Saat anggota keluarga lainnya menyelamatkan diri, maka pada saat itulah seorang pria melakukan ritual ini. Di titik inilah peran kepala rumah tangga menjadi penting. Melalui mereka, pengorganisasian penyelamatan warga bisa diwujudkan. Inilah bentuk kearifan lokal untuk mitigasi bencana. Pengorganisasian penyelamatan warga berbasis pada otoritas dan perangkat tradisi. Ragam tradisi yang dilakukan dalam mengusir atau mengadapi bencana angin puting beliung merupakan sebuah kearifan lokal dari masyarakat setempat.

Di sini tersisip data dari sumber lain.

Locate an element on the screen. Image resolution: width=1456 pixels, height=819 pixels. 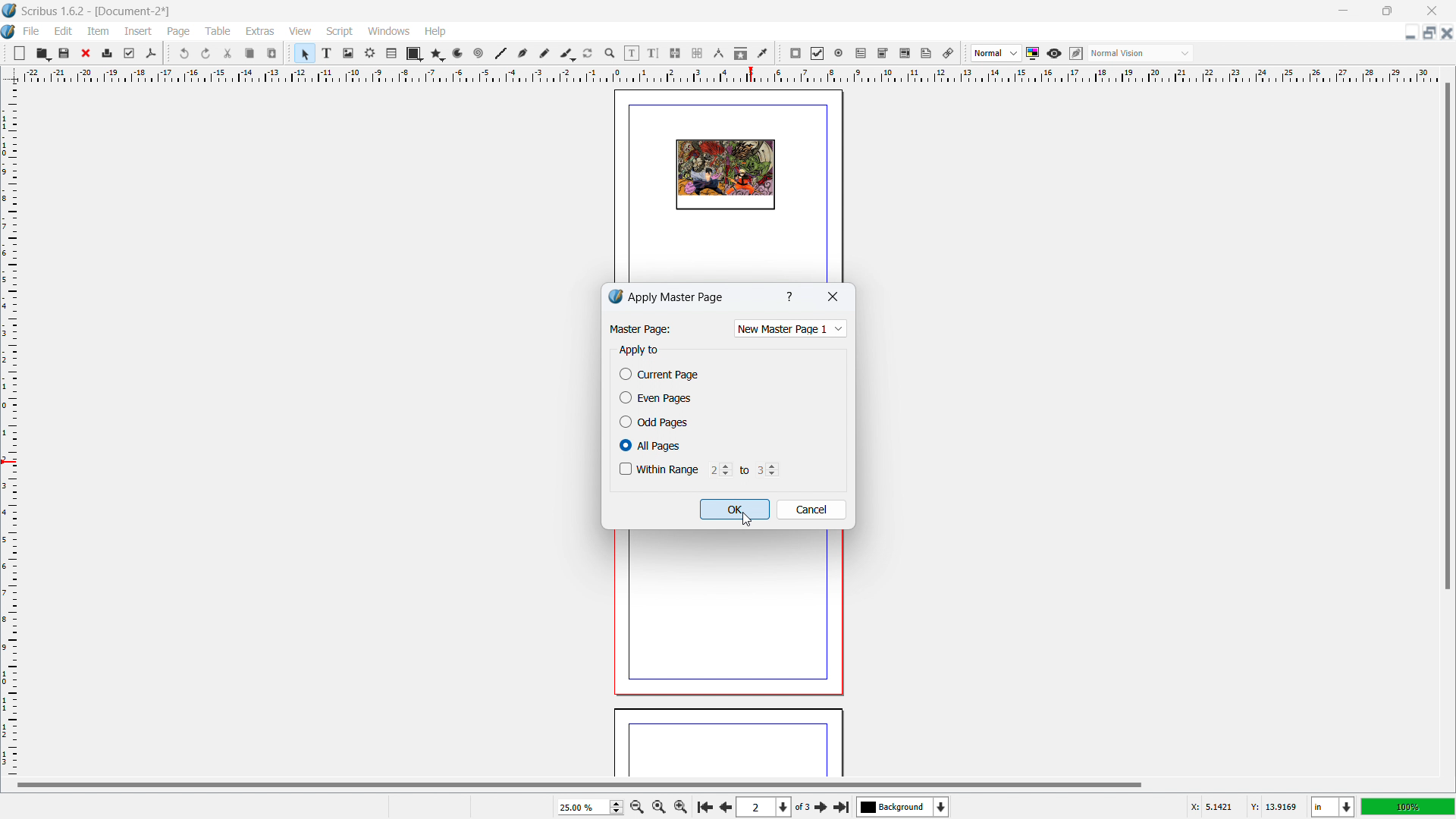
close window is located at coordinates (1430, 10).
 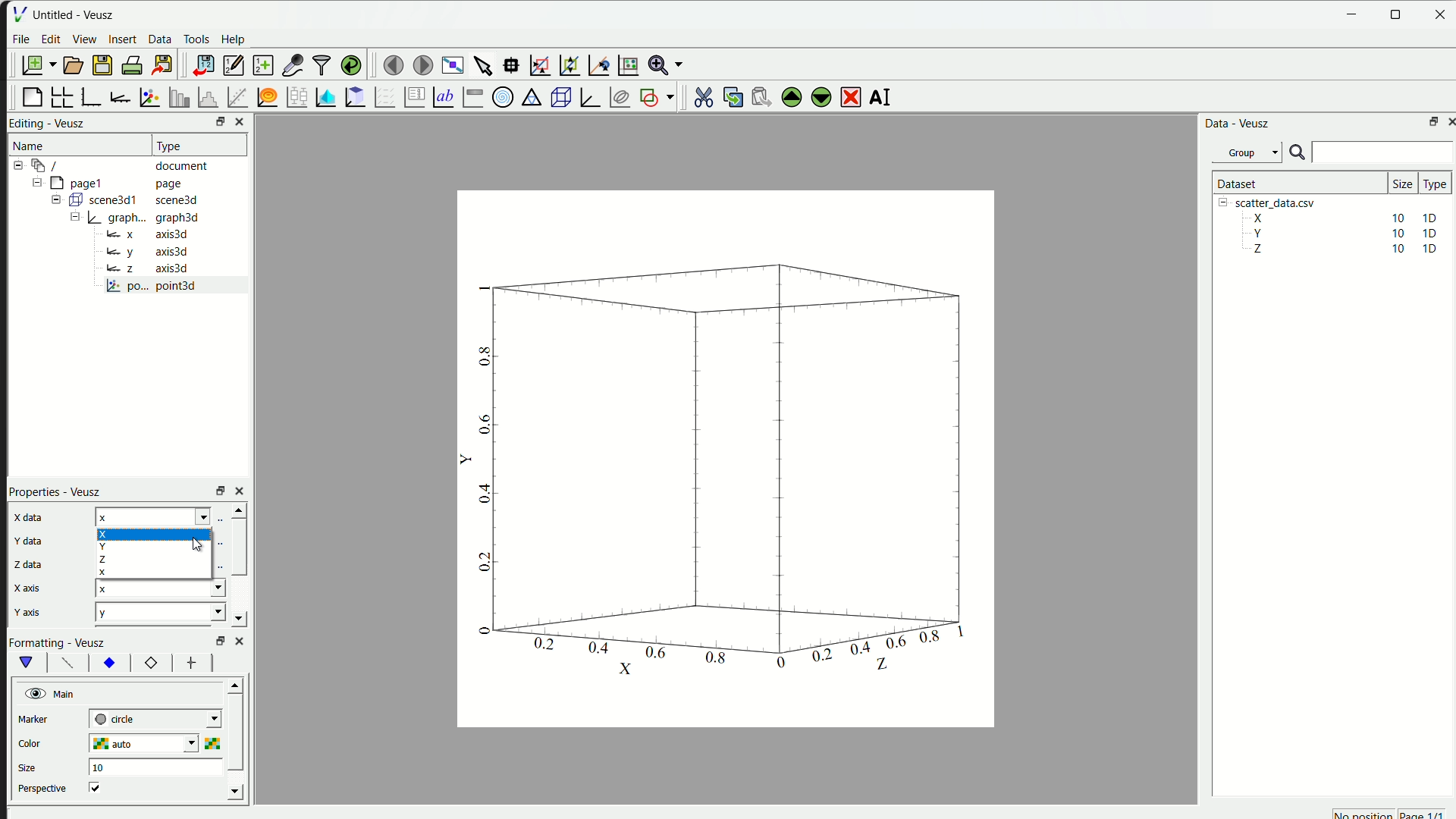 I want to click on fit function to data, so click(x=236, y=96).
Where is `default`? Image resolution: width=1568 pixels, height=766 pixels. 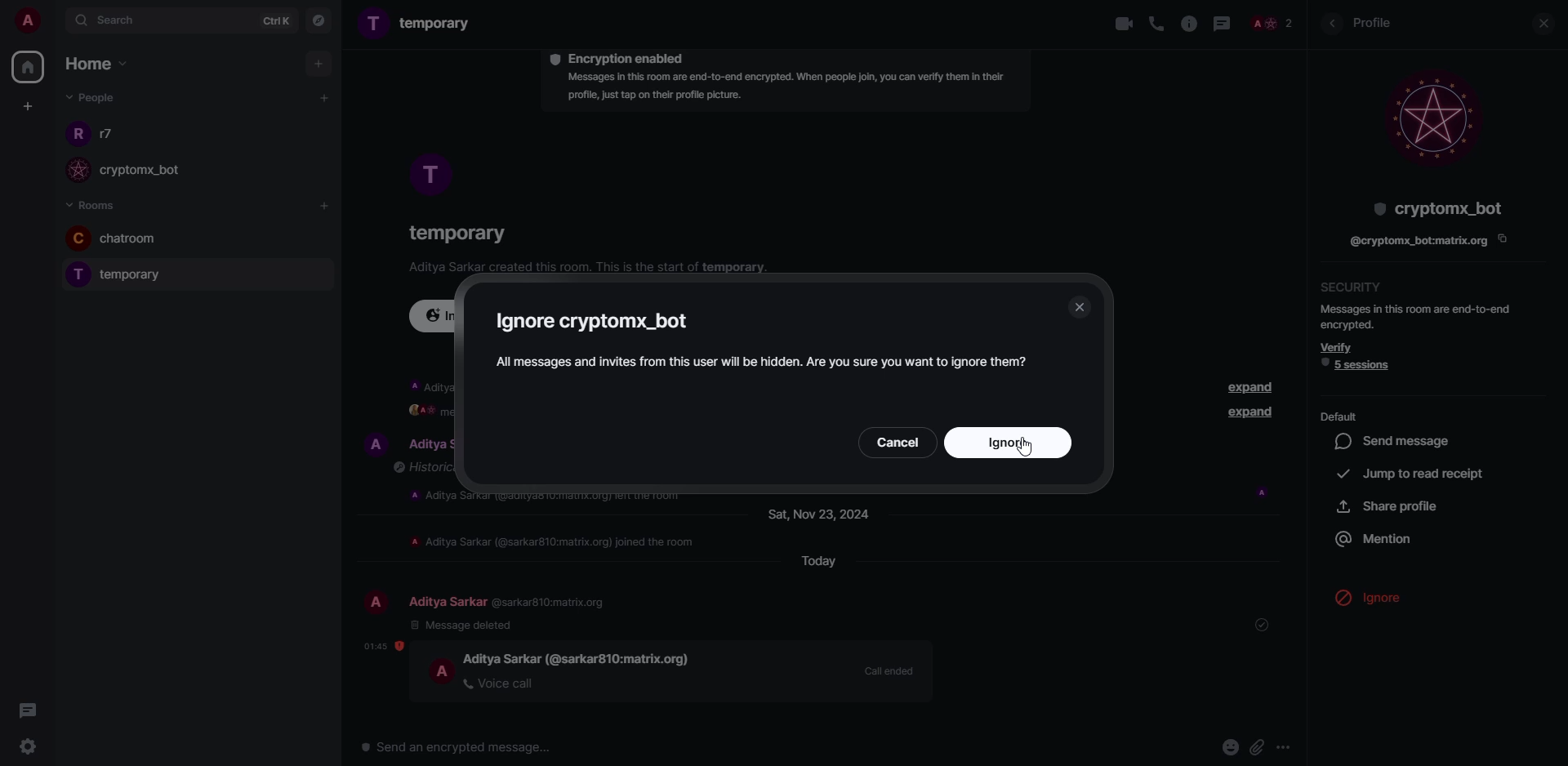
default is located at coordinates (1340, 416).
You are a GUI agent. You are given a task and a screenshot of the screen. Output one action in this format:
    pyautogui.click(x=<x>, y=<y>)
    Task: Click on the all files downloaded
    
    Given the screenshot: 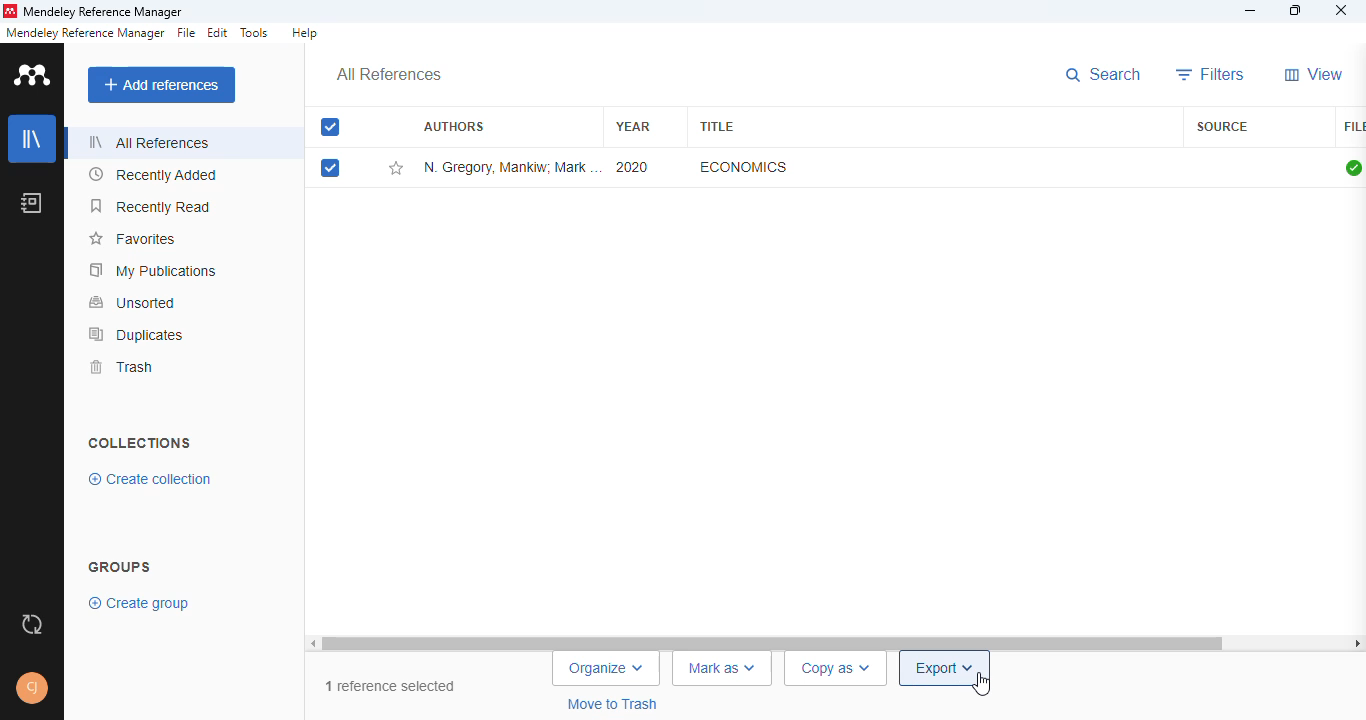 What is the action you would take?
    pyautogui.click(x=1353, y=168)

Pengetahuan indigenous ini berkembang melalui tradisi lisan dari mulut ke mulut dan mendapatkan tambahan dari pengalaman baru, tetapi pengetahuan ini juga dapat hilang atau tereduksi tergerus oleh perkembangan zaman. Dengan demikian, pengetahuan indigenous dapat dilihat sebagai sebuah akumulasi pengalaman kolektif dari sebagian besar masyarakat Desa Wette dari generasi ke generasi yang dinamis dan yang selalu berubah terus-menerus mengikuti perkembangan jaman.

Kearifan lokal adalah cara dan praktik yang dikembangkan oleh sekelompok masyarakat, yang berasal dari pemahaman mendalam akan lingkungan setempat, yang terbentuk di tempat tersebut secara turun-temurun. Pengetahuan semacam ini mempunyai beberapa karakteristik penting yang membedakannya dari jenis- jenis pengetahuan yang lain. Kenapa? Karena Kearifan lokal berasal dari dalam masyarakat sendiri, disebarluaskan secara non-formal, dimiliki secara kolektif oleh masyarakat bersangkutan, dikembangkan selama beberapa generasi dan mudah diadaptasi, serta tertanam di dalam cara hidup masyarakat sebagai sarana untuk bertahan hidup.